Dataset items
#####

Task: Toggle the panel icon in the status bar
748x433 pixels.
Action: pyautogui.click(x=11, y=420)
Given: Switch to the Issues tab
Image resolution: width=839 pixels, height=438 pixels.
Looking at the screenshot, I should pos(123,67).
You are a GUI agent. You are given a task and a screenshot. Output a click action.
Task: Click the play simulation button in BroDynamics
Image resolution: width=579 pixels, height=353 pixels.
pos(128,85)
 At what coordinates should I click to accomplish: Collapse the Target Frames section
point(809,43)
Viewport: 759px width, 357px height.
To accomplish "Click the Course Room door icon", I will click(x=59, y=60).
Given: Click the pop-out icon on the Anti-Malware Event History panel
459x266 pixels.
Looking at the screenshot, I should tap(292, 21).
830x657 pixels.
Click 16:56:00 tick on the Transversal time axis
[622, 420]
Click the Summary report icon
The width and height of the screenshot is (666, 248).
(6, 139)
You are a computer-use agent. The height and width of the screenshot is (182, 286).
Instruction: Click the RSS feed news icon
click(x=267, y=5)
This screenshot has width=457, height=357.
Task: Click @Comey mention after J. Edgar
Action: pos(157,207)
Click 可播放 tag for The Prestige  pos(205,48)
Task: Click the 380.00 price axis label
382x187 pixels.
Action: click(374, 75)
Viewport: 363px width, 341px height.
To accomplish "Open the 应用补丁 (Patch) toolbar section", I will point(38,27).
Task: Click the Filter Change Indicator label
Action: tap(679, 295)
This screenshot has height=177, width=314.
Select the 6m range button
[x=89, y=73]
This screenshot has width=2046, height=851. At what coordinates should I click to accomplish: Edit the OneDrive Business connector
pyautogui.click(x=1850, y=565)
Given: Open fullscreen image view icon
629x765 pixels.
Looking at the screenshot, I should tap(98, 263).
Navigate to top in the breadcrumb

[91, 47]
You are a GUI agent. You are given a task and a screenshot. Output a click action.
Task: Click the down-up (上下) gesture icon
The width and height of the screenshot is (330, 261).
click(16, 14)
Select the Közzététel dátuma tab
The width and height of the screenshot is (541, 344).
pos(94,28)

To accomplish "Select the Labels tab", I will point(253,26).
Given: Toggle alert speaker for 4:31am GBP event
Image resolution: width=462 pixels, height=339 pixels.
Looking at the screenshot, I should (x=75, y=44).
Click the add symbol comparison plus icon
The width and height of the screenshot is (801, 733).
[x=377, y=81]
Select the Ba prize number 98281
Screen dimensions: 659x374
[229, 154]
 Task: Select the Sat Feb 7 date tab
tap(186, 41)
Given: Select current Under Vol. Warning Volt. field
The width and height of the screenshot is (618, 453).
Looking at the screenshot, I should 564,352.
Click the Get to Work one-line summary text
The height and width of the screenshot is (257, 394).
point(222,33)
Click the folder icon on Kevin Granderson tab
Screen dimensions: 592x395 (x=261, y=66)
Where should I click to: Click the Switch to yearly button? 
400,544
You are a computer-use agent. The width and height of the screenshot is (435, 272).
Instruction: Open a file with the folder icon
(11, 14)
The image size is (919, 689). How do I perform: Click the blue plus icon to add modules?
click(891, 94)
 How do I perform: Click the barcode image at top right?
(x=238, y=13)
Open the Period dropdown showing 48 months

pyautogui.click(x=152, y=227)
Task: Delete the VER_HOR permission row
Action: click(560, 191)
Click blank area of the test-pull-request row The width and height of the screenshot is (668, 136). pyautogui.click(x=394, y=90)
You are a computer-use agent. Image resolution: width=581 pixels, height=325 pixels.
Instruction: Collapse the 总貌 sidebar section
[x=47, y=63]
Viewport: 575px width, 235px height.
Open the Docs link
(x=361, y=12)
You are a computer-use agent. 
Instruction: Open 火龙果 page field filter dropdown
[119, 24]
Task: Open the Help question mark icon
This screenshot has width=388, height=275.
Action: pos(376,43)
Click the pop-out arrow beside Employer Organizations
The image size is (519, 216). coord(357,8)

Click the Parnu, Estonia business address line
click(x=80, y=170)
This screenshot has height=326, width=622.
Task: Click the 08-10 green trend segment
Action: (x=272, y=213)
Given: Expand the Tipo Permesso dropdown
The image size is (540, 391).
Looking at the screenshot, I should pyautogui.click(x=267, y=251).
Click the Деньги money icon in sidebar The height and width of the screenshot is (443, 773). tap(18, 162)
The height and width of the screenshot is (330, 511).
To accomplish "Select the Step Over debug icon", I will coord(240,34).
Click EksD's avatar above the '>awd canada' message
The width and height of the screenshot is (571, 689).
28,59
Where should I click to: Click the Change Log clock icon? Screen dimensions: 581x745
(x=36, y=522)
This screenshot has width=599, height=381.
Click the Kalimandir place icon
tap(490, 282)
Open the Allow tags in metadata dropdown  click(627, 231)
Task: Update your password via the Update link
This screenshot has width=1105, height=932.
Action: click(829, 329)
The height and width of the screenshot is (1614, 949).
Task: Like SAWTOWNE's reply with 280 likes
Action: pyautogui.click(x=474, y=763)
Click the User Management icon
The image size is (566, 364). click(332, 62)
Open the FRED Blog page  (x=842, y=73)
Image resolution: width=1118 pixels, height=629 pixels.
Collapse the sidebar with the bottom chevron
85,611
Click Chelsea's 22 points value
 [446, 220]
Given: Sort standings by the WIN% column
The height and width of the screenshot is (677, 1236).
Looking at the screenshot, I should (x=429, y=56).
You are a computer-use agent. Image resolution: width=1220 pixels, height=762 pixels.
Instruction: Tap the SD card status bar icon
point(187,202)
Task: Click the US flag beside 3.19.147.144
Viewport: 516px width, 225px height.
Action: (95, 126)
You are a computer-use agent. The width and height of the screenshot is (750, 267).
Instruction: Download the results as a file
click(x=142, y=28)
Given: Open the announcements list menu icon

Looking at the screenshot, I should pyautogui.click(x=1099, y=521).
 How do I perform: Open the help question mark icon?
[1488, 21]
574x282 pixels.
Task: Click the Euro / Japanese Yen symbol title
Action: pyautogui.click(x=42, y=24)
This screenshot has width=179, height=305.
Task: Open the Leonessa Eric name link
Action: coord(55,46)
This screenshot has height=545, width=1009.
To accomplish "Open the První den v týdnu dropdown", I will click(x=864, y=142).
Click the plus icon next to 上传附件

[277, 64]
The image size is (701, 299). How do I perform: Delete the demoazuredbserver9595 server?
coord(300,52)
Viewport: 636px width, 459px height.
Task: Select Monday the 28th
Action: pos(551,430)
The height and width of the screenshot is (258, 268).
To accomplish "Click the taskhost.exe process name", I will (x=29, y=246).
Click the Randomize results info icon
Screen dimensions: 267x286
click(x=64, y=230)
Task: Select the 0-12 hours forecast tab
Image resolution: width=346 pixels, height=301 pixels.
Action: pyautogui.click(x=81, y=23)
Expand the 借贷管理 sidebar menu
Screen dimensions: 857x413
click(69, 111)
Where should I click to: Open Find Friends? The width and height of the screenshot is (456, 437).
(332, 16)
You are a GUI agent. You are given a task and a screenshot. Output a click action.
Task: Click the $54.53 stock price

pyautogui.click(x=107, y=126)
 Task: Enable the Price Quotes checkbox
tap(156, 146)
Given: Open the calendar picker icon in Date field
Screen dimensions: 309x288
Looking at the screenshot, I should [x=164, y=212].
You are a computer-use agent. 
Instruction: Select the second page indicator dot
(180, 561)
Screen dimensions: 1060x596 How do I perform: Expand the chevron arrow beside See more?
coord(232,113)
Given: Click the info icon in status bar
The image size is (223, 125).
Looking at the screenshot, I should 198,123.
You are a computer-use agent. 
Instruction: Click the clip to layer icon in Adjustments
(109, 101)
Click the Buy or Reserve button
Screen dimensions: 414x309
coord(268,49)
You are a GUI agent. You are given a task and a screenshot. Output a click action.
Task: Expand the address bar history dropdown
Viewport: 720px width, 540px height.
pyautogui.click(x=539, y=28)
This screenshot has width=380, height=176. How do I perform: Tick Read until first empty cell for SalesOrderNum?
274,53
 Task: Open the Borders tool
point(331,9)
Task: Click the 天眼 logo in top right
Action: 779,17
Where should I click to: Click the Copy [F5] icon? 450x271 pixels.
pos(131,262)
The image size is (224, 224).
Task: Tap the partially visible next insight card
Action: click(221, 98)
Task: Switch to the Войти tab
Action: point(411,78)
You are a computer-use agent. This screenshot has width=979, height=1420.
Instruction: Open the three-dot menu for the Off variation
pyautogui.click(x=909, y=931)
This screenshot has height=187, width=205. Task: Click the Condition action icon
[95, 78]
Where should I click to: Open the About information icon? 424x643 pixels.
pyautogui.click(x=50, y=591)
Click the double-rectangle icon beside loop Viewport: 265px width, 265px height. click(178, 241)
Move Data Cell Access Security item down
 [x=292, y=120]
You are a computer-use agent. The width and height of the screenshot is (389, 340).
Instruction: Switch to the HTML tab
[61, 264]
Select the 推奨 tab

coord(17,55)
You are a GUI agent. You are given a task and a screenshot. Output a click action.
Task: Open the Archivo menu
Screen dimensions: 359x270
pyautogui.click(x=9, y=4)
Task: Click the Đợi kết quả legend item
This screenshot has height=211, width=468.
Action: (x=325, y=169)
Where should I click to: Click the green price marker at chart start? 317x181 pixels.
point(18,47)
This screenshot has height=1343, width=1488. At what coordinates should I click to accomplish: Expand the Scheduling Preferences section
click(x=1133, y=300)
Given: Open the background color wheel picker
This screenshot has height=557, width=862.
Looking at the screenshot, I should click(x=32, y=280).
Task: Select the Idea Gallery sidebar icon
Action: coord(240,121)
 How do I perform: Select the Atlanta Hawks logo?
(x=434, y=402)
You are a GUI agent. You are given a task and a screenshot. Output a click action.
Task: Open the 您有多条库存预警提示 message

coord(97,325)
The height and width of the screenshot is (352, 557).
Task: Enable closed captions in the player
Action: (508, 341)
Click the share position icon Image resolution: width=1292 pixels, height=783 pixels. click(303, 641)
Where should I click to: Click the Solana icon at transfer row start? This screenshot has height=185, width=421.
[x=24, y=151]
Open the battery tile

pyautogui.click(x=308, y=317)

#####

_Action item_.
Find all lines holding the word "Toggle" in the records above and copy them.

_Answer to the problem_.
Task: Toggle the panel icon in the status bar
Given: Toggle alert speaker for 4:31am GBP event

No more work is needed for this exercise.